## YOUR INSTRUCTIONS
Go through the data and copy every line in which "with" appears.

────────────────────────────────────────

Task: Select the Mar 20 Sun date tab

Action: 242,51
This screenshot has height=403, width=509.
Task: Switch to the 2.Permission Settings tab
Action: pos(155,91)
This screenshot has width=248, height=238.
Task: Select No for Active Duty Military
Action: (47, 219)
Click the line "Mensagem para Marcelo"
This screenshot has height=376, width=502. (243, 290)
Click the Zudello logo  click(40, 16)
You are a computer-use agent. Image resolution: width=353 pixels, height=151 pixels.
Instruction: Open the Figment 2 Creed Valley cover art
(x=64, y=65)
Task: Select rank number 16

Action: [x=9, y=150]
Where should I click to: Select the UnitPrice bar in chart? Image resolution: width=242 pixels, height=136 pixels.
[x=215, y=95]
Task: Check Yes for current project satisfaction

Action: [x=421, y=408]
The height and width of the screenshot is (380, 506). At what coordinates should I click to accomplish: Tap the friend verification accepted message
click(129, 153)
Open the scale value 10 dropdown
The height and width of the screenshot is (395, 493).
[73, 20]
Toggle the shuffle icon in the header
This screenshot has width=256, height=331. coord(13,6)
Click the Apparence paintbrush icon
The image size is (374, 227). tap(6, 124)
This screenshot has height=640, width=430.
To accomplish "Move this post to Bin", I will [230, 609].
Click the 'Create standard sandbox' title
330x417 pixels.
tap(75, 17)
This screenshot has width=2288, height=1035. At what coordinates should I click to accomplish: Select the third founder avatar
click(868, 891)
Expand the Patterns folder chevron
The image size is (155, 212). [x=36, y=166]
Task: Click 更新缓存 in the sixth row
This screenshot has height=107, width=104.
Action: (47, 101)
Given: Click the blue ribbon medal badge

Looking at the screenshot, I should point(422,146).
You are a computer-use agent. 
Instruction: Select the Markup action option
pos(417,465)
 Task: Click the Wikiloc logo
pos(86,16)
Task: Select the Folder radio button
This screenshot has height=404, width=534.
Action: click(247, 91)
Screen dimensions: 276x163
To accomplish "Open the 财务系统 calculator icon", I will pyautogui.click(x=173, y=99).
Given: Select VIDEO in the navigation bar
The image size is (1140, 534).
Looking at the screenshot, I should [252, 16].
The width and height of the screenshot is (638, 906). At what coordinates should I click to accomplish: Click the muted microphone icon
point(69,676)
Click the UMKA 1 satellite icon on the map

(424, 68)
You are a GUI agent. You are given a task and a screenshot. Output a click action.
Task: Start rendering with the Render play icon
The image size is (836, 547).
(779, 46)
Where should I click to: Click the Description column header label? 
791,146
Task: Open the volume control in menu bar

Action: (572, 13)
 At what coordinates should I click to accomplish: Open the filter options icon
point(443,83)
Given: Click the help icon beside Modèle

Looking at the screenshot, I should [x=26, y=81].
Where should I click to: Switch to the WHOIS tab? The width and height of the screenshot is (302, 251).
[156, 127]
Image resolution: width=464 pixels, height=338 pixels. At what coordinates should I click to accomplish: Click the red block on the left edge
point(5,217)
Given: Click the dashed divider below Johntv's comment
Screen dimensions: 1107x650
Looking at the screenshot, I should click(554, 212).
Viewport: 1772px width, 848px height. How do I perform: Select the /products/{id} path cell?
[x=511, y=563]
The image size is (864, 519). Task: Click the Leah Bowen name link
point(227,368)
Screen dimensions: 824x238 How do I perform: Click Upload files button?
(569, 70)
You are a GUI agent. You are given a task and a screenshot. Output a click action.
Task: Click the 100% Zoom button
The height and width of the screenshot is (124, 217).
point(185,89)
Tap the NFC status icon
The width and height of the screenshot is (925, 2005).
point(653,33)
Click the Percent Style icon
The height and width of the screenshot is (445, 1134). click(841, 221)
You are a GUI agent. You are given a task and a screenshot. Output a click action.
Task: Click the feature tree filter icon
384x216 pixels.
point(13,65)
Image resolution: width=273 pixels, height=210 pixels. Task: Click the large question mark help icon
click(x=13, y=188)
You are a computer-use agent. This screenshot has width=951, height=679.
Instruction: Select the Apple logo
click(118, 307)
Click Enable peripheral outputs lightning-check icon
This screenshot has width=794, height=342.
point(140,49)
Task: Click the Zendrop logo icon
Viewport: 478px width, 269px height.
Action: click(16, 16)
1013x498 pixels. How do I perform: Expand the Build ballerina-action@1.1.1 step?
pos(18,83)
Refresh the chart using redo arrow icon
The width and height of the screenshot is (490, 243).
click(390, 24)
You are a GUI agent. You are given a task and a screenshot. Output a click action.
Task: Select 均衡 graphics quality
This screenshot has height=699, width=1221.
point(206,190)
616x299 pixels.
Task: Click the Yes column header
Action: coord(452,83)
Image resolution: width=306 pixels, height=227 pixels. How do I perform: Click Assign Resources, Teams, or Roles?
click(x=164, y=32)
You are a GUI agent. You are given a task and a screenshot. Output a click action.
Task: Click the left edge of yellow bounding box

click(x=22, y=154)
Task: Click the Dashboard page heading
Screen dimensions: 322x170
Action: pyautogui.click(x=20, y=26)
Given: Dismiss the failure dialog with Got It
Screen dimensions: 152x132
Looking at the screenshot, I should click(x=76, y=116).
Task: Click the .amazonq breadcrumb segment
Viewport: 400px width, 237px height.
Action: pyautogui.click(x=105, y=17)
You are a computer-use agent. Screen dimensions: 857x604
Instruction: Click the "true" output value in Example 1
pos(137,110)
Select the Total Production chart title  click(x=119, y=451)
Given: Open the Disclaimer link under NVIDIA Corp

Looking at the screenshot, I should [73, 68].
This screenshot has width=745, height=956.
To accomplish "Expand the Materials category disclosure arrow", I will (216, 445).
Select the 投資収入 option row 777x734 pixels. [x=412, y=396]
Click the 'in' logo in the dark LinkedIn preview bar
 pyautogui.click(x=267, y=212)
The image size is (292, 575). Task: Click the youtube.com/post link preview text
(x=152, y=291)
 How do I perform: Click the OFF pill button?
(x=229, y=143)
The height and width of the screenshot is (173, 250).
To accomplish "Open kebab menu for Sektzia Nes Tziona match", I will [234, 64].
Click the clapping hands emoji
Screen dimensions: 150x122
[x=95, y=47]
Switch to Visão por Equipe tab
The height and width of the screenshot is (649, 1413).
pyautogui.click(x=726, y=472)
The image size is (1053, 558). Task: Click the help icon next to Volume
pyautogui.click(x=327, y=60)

────────────────────────────────────────

## YOUR RESPONSE
Task: Start rendering with the Render play icon
Given: Dismiss the failure dialog with Got It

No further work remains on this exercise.